Please reproduce the records exactly, leaving out any pictures.
::: Provided records
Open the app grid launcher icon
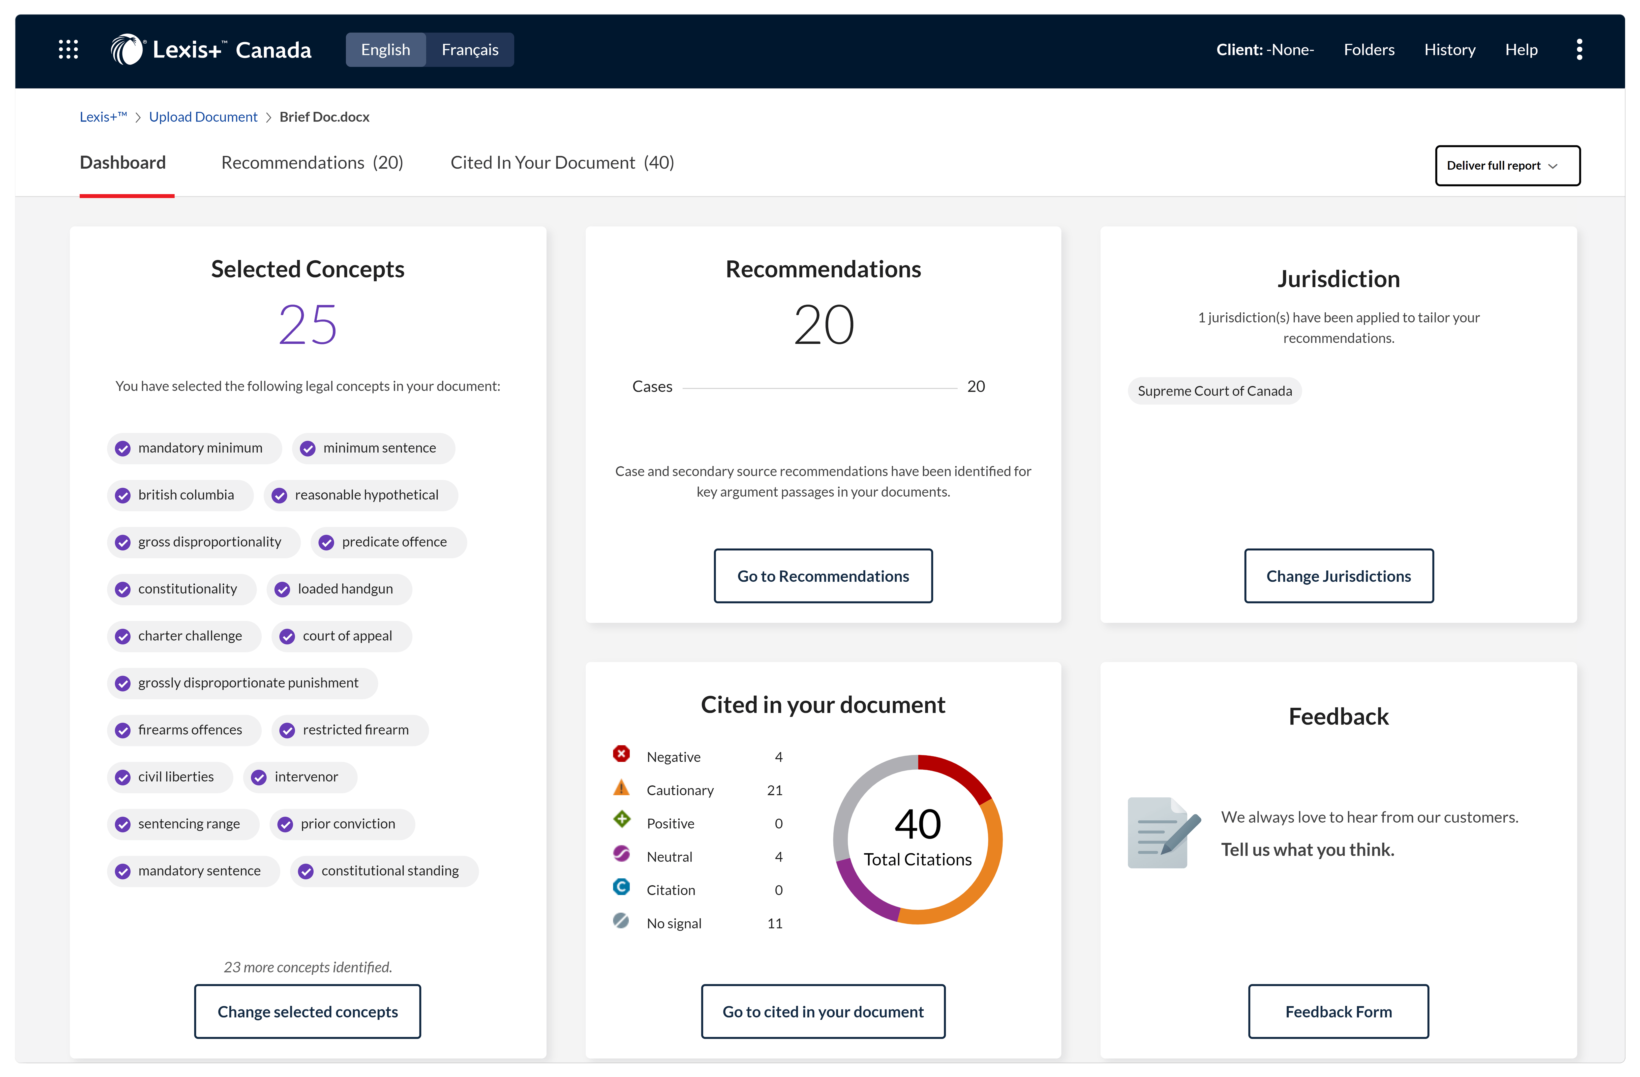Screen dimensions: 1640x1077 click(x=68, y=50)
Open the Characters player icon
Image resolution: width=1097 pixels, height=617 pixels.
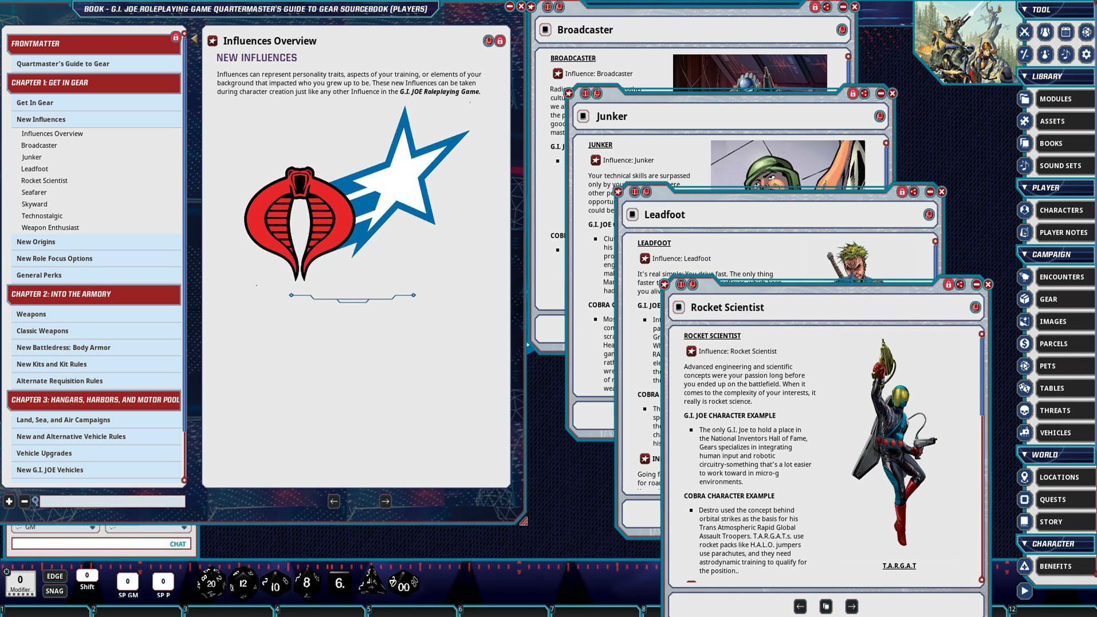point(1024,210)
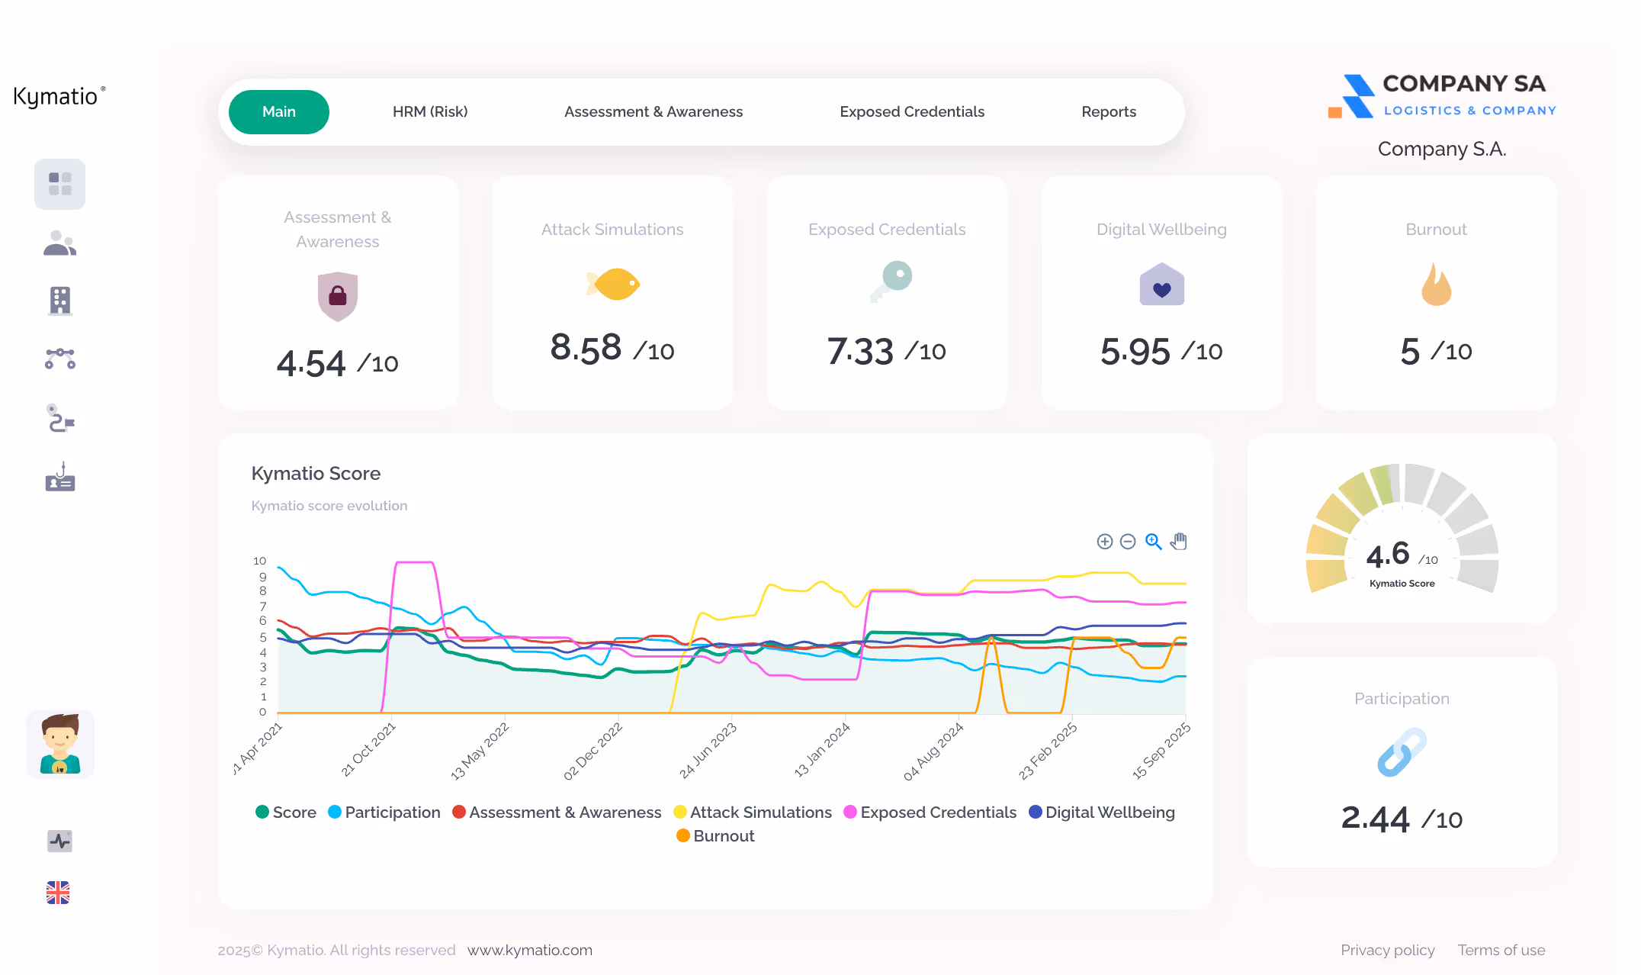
::::::
* **Task output**
Open the app grid launcher icon
Screen dimensions: 1640x1077 click(x=68, y=50)
Open the Characters player icon
Image resolution: width=1097 pixels, height=617 pixels.
point(1024,210)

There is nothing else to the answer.